FDA says recalled heparin contained contaminant

ByABC News
March 5, 2008, 11:08 PM

— -- In a finding eerily similar to the contamination of pet food last year, the Food and Drug Administration said Wednesday that a counterfeit chemical has been detected in recalled supplies of the blood thinner heparin.

Nineteen people have died since Jan. 1, 2007, from allergic reactions that appear to be associated with contaminated heparin, says Janet Woodcock, acting director of the FDA's Center for Drug Evaluation and Research. The death toll had been four.

Last year, thousands of pets fell ill after eating food made with adulterated wheat flour from China.

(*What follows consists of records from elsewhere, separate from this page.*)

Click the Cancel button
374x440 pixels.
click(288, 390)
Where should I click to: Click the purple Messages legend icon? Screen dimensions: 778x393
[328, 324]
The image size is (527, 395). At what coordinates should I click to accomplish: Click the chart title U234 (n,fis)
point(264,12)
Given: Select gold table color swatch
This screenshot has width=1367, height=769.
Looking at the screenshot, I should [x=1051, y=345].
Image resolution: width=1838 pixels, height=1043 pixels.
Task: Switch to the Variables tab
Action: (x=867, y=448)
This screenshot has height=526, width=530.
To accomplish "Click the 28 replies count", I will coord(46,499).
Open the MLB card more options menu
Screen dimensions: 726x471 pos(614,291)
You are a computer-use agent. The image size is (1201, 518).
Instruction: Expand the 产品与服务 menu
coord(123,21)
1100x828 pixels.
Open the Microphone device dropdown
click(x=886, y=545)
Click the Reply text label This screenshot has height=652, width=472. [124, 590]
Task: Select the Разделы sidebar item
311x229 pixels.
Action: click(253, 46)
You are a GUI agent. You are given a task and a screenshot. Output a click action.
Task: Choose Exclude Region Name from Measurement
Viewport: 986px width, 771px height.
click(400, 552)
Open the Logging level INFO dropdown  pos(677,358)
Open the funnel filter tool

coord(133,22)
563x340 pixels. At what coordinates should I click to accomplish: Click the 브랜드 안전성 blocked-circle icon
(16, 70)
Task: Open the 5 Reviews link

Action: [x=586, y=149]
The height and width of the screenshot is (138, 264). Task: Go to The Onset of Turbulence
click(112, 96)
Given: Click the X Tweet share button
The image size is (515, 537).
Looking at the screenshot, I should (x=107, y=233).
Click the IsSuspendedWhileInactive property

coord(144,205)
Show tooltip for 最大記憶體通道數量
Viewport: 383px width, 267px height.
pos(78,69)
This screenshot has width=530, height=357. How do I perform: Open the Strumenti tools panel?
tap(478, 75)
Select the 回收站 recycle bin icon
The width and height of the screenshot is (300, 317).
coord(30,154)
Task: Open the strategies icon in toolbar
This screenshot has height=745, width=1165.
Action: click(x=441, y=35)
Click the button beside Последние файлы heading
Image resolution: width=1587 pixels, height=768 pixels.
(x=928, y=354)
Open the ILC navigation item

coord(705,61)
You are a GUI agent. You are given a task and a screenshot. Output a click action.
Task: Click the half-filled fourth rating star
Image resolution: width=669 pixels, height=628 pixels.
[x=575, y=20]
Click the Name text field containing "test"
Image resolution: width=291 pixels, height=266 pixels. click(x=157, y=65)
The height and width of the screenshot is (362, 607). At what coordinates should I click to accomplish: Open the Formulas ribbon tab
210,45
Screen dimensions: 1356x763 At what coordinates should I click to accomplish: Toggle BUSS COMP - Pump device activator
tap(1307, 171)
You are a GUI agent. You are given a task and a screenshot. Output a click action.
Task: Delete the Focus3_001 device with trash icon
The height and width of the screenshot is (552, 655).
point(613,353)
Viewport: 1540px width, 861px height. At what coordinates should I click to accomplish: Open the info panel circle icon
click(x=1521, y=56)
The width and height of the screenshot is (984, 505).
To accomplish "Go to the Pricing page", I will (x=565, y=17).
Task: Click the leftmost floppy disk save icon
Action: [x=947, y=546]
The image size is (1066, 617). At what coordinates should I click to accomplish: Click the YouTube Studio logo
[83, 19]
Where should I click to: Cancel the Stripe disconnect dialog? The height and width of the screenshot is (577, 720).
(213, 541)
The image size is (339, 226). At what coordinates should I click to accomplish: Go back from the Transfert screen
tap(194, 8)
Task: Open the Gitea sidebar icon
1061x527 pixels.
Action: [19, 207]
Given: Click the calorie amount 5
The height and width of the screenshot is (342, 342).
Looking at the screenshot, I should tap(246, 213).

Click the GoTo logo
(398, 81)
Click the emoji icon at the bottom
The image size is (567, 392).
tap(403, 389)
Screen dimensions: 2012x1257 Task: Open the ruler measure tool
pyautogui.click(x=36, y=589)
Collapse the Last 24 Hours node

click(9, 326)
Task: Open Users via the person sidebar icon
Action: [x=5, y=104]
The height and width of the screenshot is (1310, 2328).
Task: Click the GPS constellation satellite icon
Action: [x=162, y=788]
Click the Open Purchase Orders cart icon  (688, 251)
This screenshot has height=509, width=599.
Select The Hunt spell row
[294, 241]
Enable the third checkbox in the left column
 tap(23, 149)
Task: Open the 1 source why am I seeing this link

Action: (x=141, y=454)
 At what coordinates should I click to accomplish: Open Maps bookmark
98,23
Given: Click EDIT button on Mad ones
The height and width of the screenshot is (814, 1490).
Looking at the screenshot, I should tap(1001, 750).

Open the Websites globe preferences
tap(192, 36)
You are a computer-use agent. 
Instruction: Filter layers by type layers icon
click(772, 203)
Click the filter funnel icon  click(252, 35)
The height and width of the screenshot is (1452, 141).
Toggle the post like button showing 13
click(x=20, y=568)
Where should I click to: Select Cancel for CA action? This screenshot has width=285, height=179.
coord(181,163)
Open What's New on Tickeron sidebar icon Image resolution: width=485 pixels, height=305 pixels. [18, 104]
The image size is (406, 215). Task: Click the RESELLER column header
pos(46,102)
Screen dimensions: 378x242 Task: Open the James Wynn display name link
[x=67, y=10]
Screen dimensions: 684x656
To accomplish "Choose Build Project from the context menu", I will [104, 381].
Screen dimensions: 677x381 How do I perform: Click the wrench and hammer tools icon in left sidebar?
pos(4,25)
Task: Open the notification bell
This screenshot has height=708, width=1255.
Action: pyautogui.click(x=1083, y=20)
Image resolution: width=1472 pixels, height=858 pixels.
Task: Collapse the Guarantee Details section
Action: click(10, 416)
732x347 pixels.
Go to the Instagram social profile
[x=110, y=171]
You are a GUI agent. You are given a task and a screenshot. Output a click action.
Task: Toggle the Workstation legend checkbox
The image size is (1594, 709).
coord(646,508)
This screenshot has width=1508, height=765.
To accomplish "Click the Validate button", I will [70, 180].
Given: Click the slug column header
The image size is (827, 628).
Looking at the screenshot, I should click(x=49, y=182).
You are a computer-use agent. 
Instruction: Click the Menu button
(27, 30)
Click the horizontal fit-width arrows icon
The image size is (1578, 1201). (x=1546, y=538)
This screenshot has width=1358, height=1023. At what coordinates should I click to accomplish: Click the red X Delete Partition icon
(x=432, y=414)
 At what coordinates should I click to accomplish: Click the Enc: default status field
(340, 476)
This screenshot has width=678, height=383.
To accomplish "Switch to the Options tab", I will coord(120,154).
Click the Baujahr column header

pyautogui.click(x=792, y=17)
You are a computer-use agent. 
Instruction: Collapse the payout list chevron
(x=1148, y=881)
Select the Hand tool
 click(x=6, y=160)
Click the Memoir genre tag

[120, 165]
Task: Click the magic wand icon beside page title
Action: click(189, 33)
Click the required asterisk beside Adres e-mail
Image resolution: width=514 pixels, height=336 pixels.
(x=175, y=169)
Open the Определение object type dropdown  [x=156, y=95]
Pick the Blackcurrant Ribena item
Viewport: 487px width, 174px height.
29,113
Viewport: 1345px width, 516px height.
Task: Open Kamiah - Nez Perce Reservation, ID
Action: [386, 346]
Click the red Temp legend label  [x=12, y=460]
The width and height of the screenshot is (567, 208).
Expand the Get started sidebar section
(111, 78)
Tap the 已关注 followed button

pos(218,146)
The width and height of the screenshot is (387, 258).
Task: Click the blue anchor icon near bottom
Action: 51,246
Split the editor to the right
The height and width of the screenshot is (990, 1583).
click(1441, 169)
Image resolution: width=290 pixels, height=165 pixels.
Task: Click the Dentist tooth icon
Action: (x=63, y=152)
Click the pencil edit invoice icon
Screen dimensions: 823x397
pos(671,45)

The flour contained two industrial chemicals, melamine and cyanuric acid, added to make it appear to be the more expensive wheat gluten.

Baxter, which supplied half of the heparin used in U.S. clinical settings, first recalled some of its heparin products on Jan. 17. The company expanded the recall on Feb. 27 to include all of its multidose, single-dose and Hep-Lock products, used to flush intravenous lines to ensure that they aren't blocked by blood clots.

Heparin is commonly used in many medical and surgical procedures. Initial analyses could find nothing wrong with the recalled product, says Woodcock.

"It reacts like heparin in some of the conventional tests used for heparin, which is why conventional acceptance tests of this ingredient might not detect this contaminant," she said.

But sophisticated tests by Baxter and the FDA, including nuclear magnetic resonance spectroscopy and capillary electrophoresis, showed slight differences. The counterfeit chemical is very like heparin in its molecular makeup and is also from an organic source, says Baxter's Peter Arduini. The raw ingredient in heparin comes from the lining of pig intestines.